Start of Record extracts
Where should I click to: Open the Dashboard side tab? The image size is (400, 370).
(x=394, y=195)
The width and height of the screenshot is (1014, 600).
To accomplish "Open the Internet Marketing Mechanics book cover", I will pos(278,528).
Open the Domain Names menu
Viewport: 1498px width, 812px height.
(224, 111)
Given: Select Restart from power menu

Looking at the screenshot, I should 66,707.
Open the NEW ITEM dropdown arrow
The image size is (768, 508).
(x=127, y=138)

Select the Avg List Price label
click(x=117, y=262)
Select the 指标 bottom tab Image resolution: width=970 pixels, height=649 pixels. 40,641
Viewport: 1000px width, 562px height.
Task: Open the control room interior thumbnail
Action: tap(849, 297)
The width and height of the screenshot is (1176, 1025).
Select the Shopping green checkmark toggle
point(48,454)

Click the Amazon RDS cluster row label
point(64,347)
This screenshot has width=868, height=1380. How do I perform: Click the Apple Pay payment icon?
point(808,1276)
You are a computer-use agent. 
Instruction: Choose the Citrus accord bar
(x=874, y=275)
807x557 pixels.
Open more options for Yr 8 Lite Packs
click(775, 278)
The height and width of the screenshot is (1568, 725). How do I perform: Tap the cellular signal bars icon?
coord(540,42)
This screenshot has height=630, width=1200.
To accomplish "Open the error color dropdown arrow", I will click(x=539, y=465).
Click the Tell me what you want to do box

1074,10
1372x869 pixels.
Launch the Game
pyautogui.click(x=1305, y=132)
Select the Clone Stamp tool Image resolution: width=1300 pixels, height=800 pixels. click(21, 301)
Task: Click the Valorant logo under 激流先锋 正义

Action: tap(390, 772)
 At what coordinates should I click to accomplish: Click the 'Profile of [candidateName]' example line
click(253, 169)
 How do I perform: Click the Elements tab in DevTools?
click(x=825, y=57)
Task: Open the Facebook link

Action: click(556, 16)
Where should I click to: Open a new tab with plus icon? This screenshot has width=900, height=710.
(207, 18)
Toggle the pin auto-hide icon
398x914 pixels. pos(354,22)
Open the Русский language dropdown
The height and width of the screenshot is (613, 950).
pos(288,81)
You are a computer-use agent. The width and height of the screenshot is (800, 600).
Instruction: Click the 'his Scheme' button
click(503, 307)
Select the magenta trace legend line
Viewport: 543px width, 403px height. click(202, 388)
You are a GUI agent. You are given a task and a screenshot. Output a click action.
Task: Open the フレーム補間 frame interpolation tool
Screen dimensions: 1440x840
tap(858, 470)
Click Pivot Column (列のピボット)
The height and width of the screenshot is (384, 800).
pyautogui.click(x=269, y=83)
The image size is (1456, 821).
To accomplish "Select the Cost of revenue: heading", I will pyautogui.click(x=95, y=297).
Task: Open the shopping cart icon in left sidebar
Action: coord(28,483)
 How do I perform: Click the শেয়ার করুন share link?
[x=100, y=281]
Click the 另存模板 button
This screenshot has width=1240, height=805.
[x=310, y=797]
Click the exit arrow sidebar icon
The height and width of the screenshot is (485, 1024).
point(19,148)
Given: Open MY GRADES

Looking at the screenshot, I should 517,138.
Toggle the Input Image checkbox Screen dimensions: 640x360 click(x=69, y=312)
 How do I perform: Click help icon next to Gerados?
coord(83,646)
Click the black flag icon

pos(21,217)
End of Record extracts
§ **Your objective**:
Copy the entries exactly, leaving no line out.

§ **Written response**:
Where should I click to: Open the Dashboard side tab? The image size is (400, 370).
(x=394, y=195)
The width and height of the screenshot is (1014, 600).
To accomplish "Open the Internet Marketing Mechanics book cover", I will pos(278,528).
Open the Domain Names menu
Viewport: 1498px width, 812px height.
(224, 111)
Given: Select Restart from power menu

Looking at the screenshot, I should 66,707.
Open the NEW ITEM dropdown arrow
The image size is (768, 508).
(x=127, y=138)

Select the Avg List Price label
click(x=117, y=262)
Select the 指标 bottom tab Image resolution: width=970 pixels, height=649 pixels. 40,641
Viewport: 1000px width, 562px height.
Task: Open the control room interior thumbnail
Action: tap(849, 297)
The width and height of the screenshot is (1176, 1025).
Select the Shopping green checkmark toggle
point(48,454)

Click the Amazon RDS cluster row label
point(64,347)
This screenshot has width=868, height=1380. How do I perform: Click the Apple Pay payment icon?
point(808,1276)
You are a computer-use agent. 
Instruction: Choose the Citrus accord bar
(x=874, y=275)
807x557 pixels.
Open more options for Yr 8 Lite Packs
click(775, 278)
The height and width of the screenshot is (1568, 725). How do I perform: Tap the cellular signal bars icon?
coord(540,42)
This screenshot has height=630, width=1200.
To accomplish "Open the error color dropdown arrow", I will click(x=539, y=465).
Click the Tell me what you want to do box

1074,10
1372x869 pixels.
Launch the Game
pyautogui.click(x=1305, y=132)
Select the Clone Stamp tool Image resolution: width=1300 pixels, height=800 pixels. click(21, 301)
Task: Click the Valorant logo under 激流先锋 正义

Action: tap(390, 772)
 At what coordinates should I click to accomplish: Click the 'Profile of [candidateName]' example line
click(253, 169)
 How do I perform: Click the Elements tab in DevTools?
click(x=825, y=57)
Task: Open the Facebook link

Action: click(556, 16)
Where should I click to: Open a new tab with plus icon? This screenshot has width=900, height=710.
(207, 18)
Toggle the pin auto-hide icon
398x914 pixels. pos(354,22)
Open the Русский language dropdown
The height and width of the screenshot is (613, 950).
pos(288,81)
You are a computer-use agent. The width and height of the screenshot is (800, 600).
Instruction: Click the 'his Scheme' button
click(503, 307)
Select the magenta trace legend line
Viewport: 543px width, 403px height. click(202, 388)
You are a GUI agent. You are given a task and a screenshot. Output a click action.
Task: Open the フレーム補間 frame interpolation tool
Screen dimensions: 1440x840
tap(858, 470)
Click Pivot Column (列のピボット)
The height and width of the screenshot is (384, 800).
pyautogui.click(x=269, y=83)
The image size is (1456, 821).
To accomplish "Select the Cost of revenue: heading", I will pyautogui.click(x=95, y=297).
Task: Open the shopping cart icon in left sidebar
Action: coord(28,483)
 How do I perform: Click the শেয়ার করুন share link?
[x=100, y=281]
Click the 另存模板 button
This screenshot has width=1240, height=805.
[x=310, y=797]
Click the exit arrow sidebar icon
The height and width of the screenshot is (485, 1024).
point(19,148)
Given: Open MY GRADES

Looking at the screenshot, I should 517,138.
Toggle the Input Image checkbox Screen dimensions: 640x360 click(x=69, y=312)
 How do I perform: Click help icon next to Gerados?
coord(83,646)
Click the black flag icon

pos(21,217)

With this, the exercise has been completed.